(RECORDS SHOWN)
· · · · · · ·

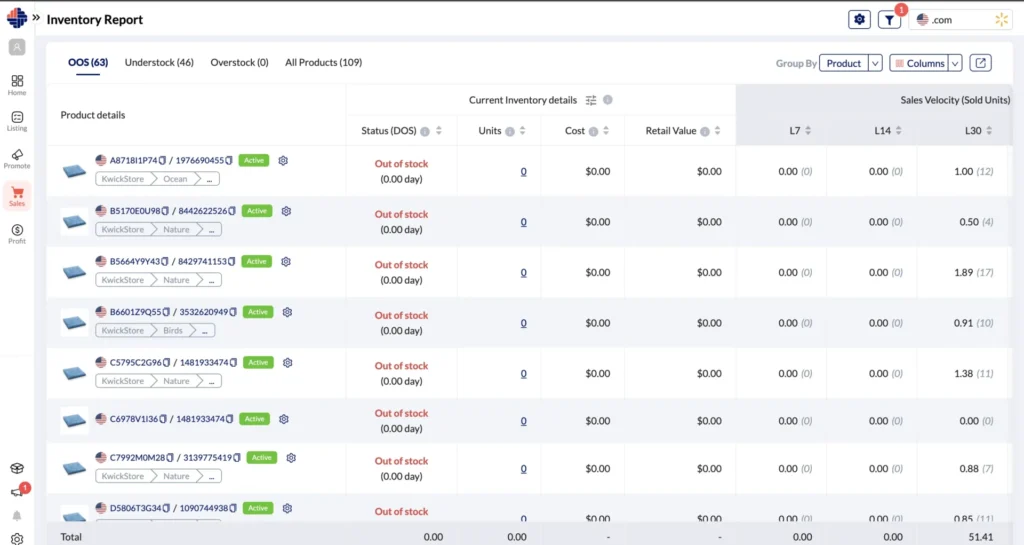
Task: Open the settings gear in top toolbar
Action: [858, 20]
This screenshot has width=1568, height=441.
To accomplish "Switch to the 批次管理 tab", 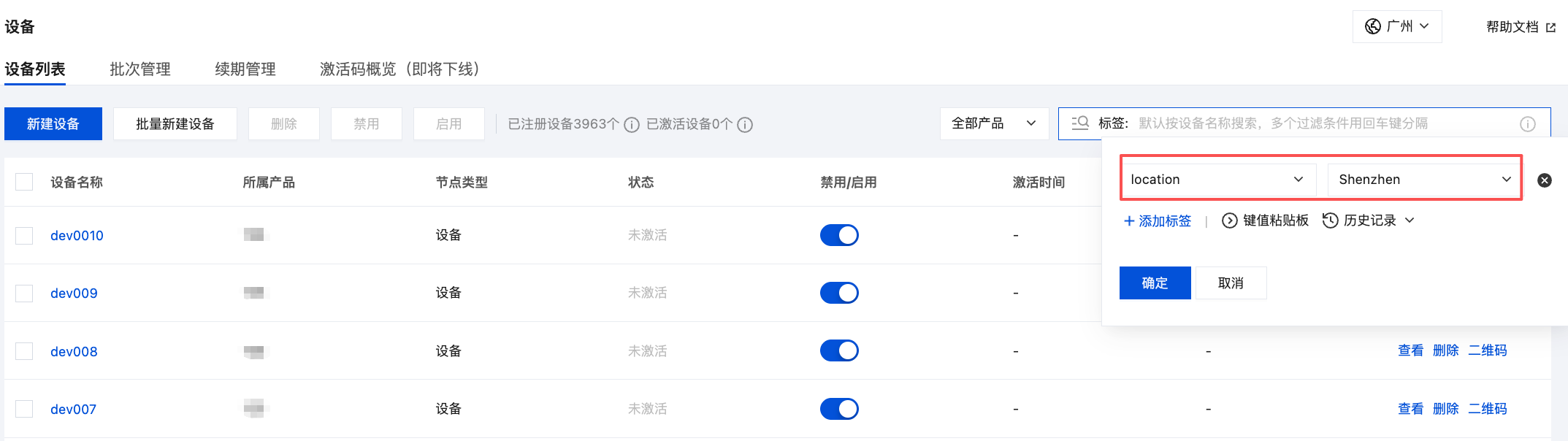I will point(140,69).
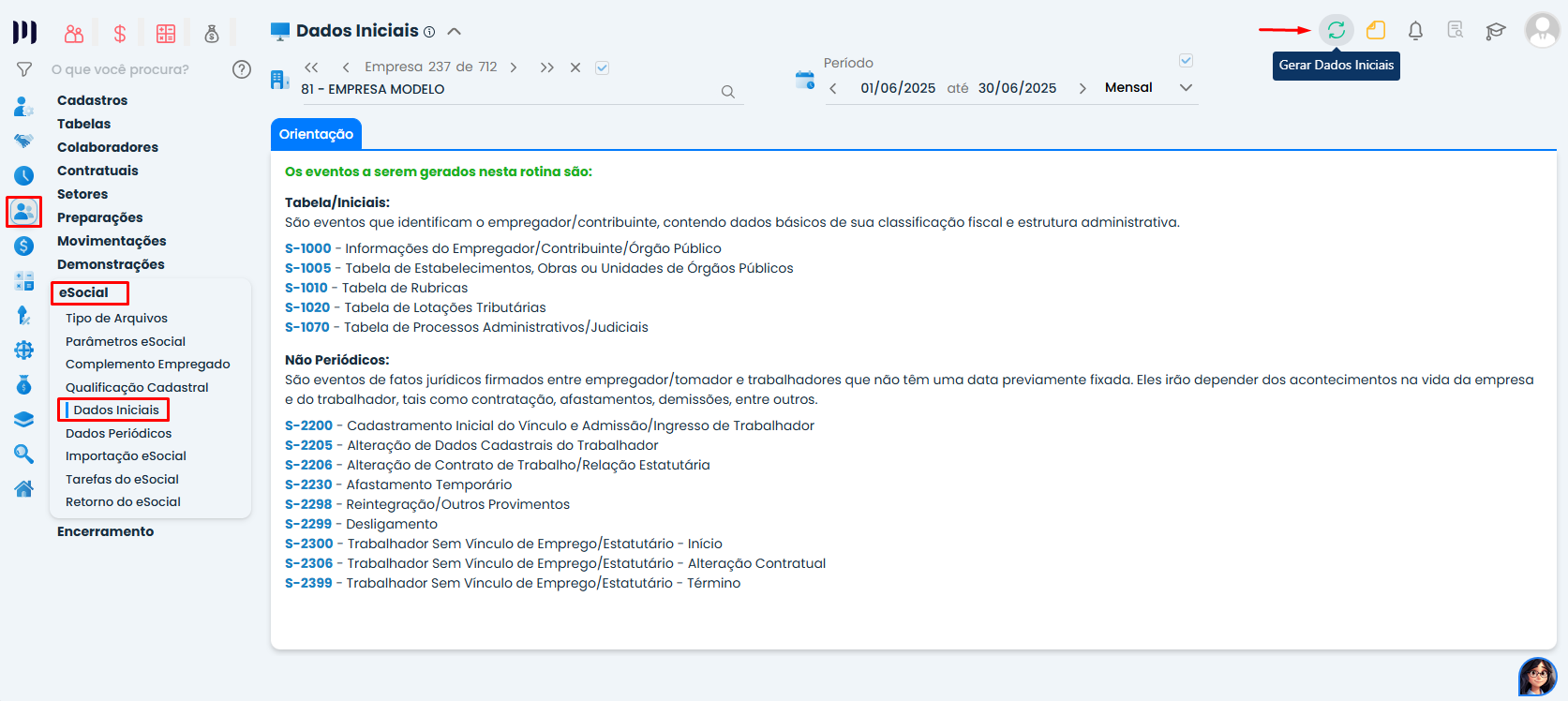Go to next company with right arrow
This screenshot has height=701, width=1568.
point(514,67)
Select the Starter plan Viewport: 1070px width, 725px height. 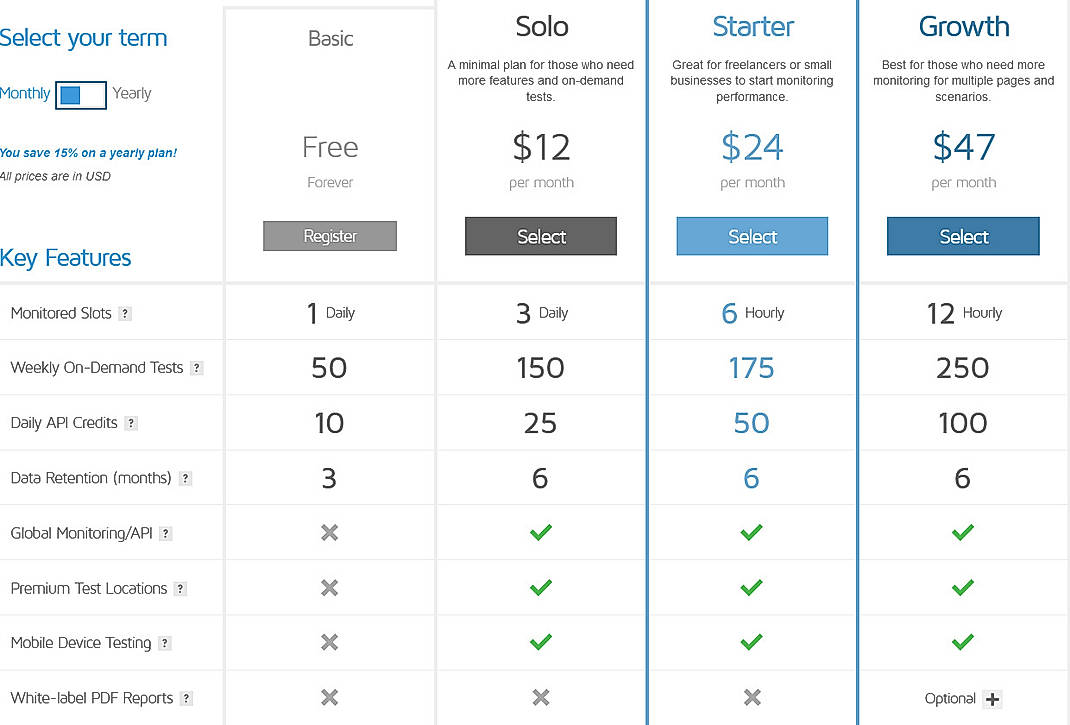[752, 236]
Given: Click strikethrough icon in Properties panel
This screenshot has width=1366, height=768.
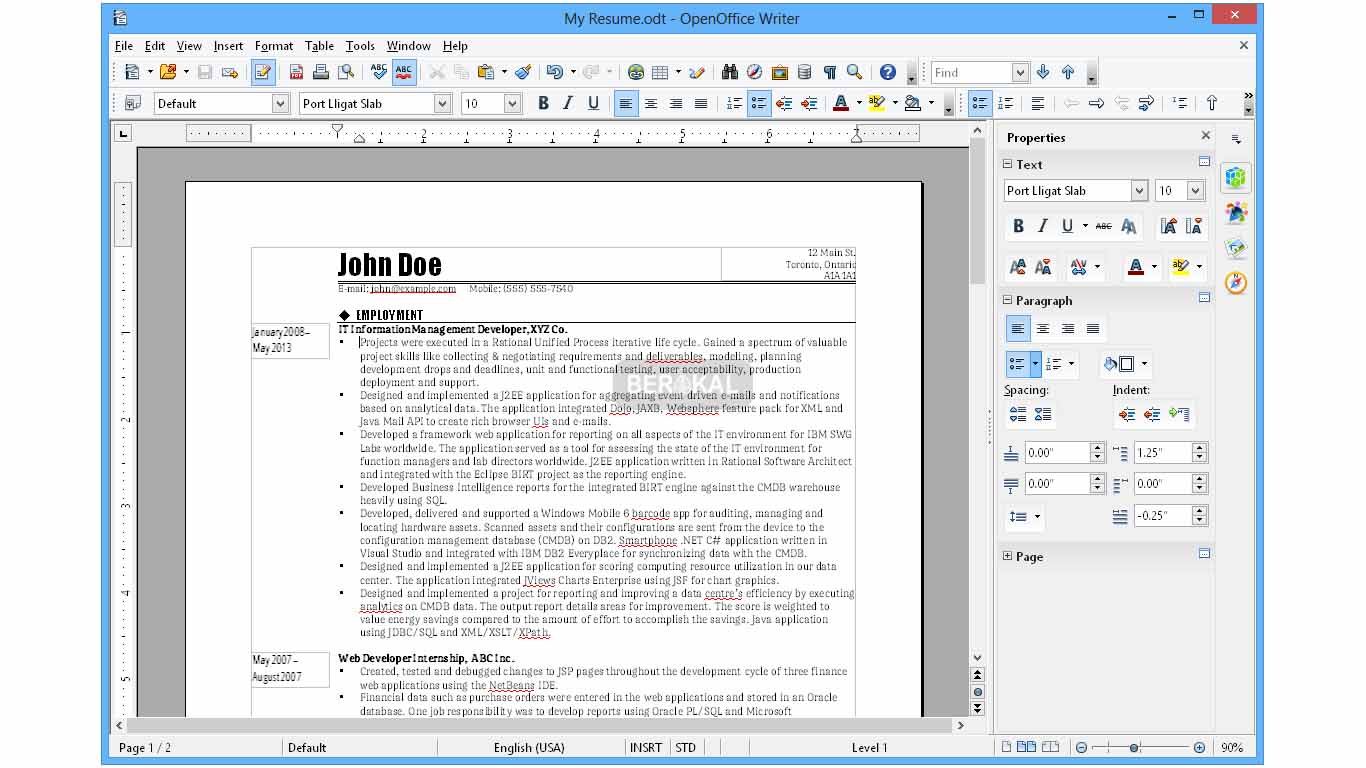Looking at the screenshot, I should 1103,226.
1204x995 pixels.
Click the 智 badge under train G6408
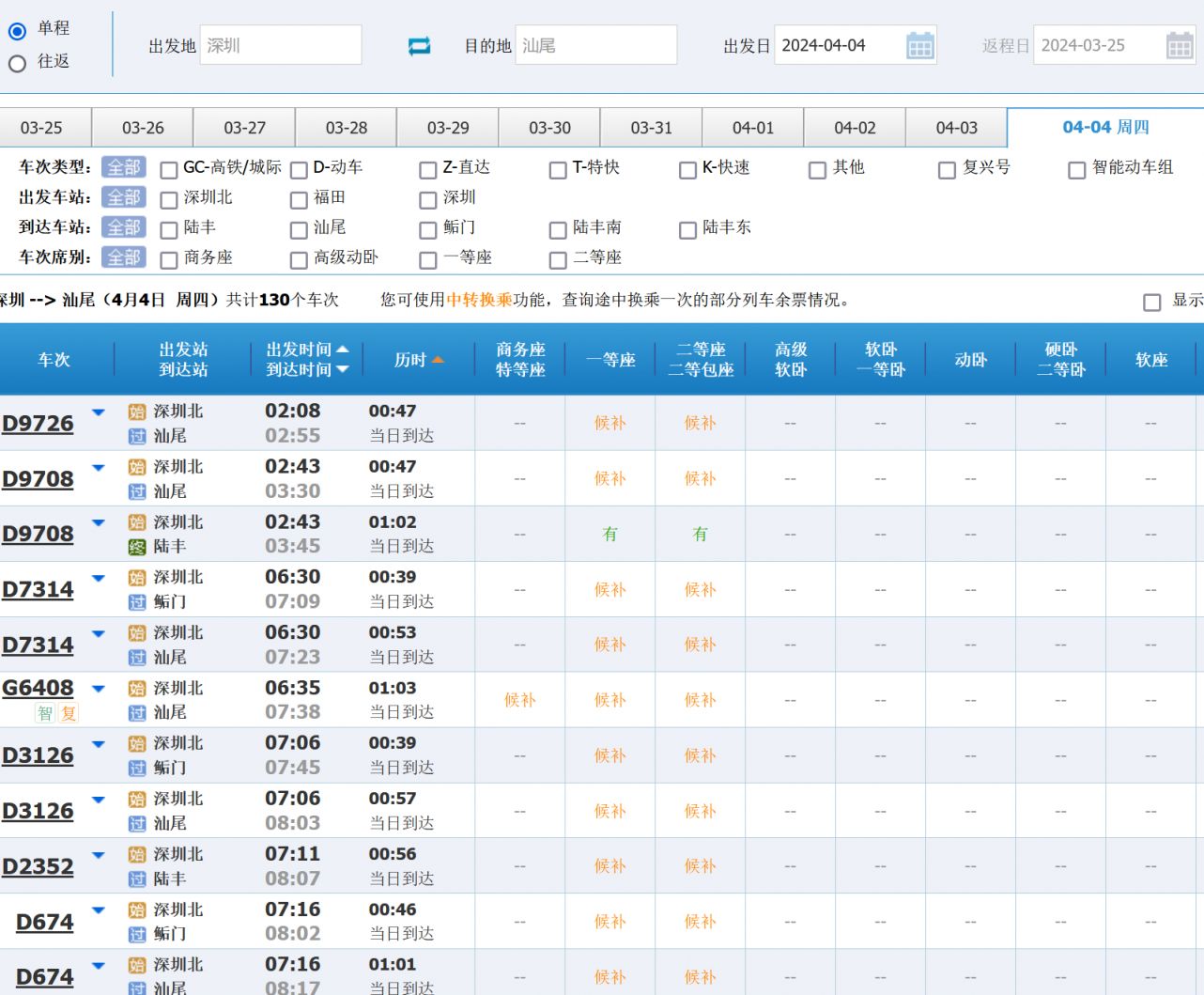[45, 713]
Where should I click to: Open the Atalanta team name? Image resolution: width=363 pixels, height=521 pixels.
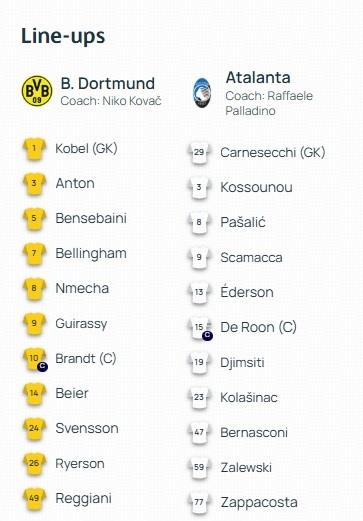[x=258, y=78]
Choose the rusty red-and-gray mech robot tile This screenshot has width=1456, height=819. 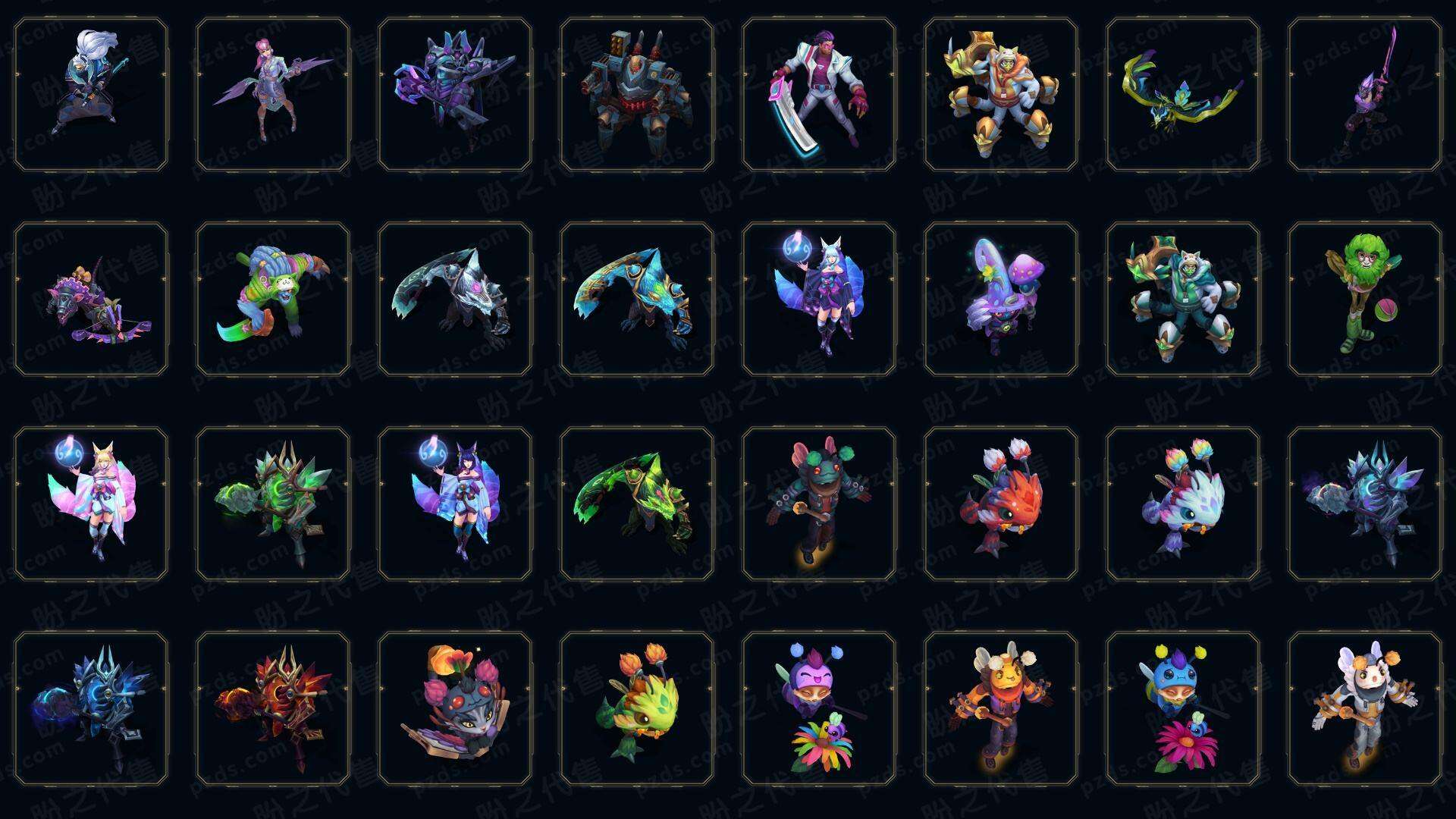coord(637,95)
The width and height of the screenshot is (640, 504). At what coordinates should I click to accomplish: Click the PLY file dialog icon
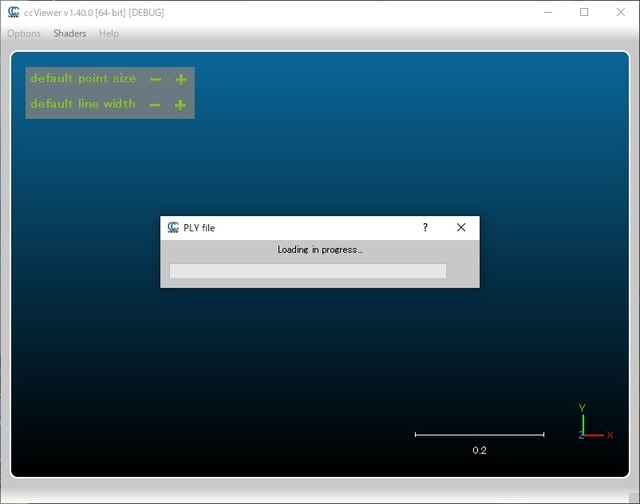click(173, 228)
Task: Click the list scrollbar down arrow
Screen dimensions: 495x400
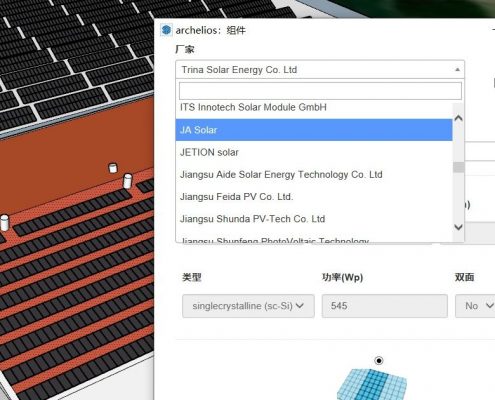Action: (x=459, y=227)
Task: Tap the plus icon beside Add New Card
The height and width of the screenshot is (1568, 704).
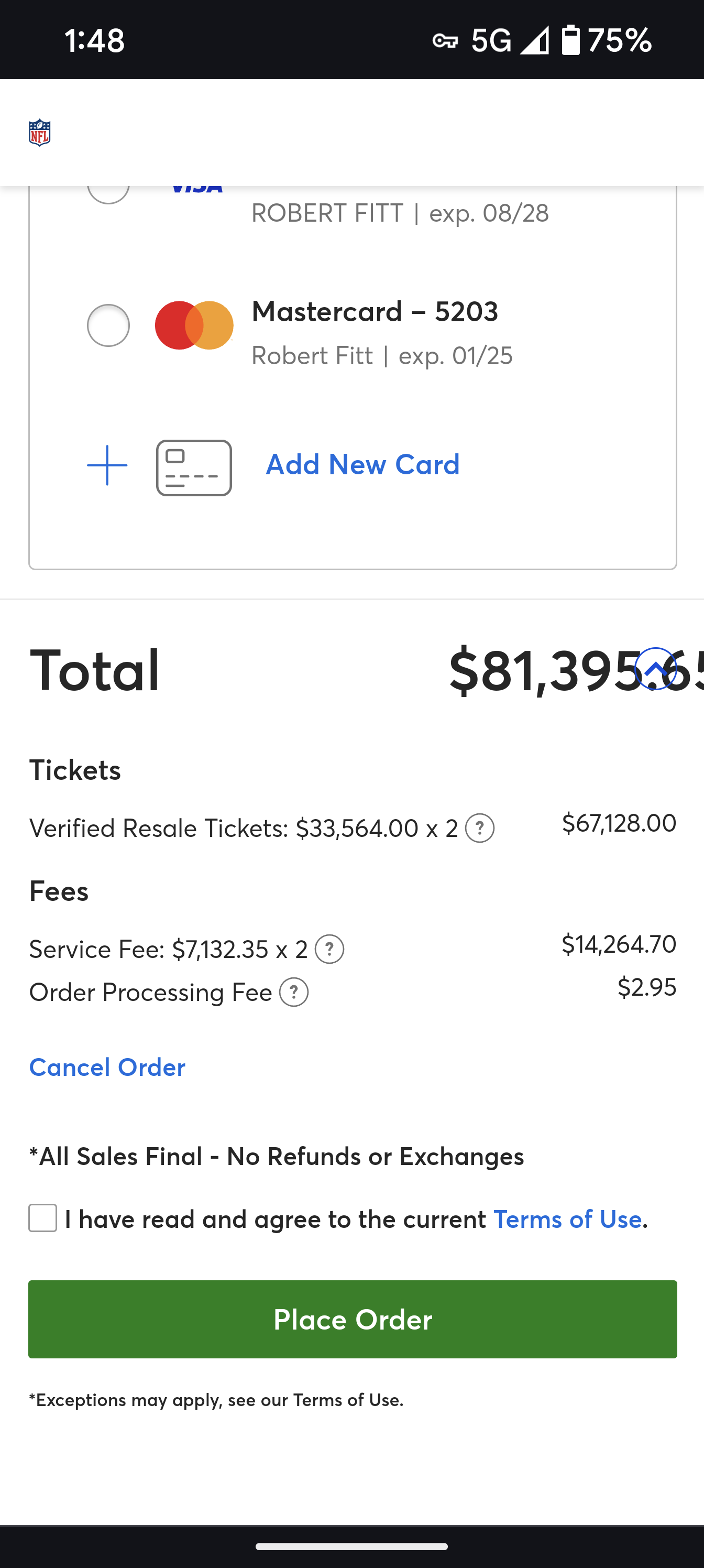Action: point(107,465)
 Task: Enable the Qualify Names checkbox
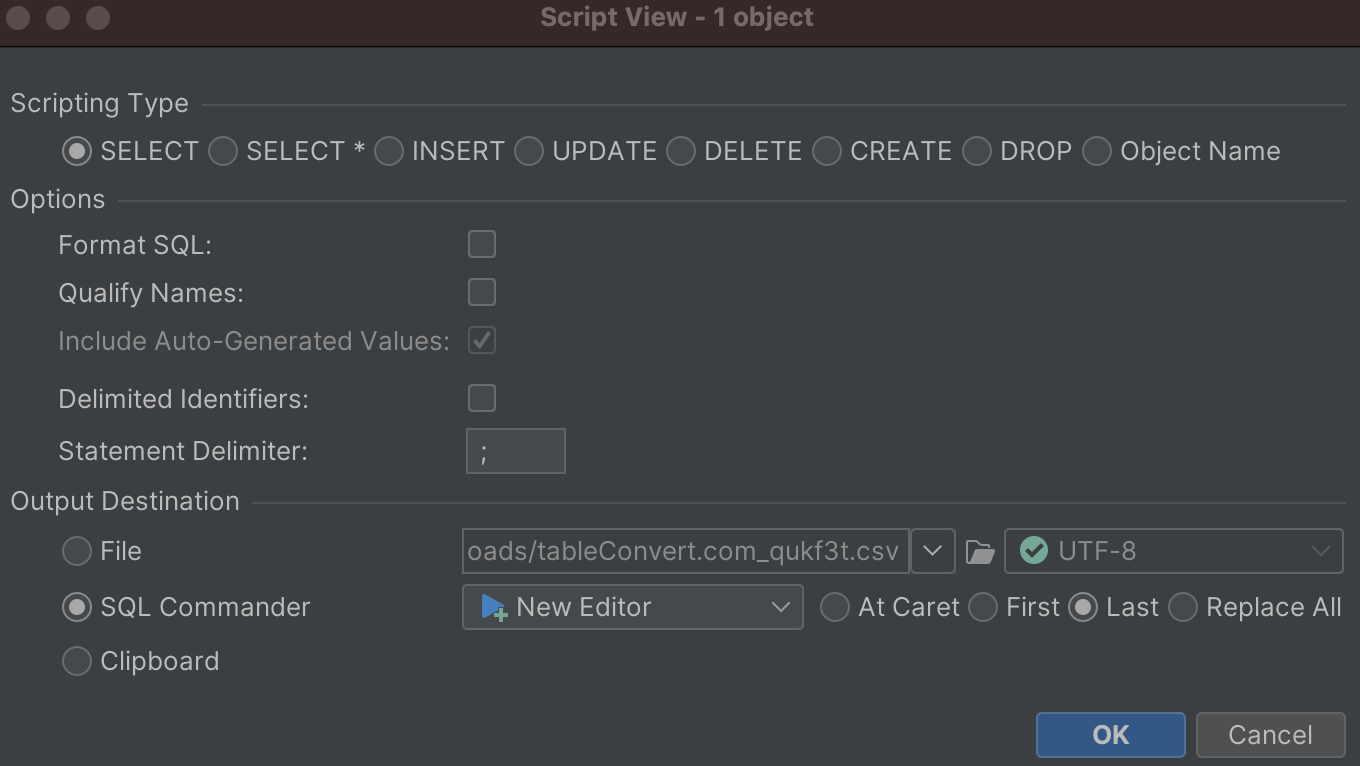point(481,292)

· · · · · · ·

(TASK OBJECTIVE) Your reply should hold only the lines from the one that contains "Task: Click the list scrollbar down arrow" through the last line of the records above, exact and complete, and no pictures.

(YOUR RESPONSE)
Task: Click the list scrollbar down arrow
Screen dimensions: 495x400
Action: (x=459, y=227)
Task: Tap the plus icon beside Add New Card
The height and width of the screenshot is (1568, 704).
Action: point(107,465)
 Task: Enable the Qualify Names checkbox
point(481,292)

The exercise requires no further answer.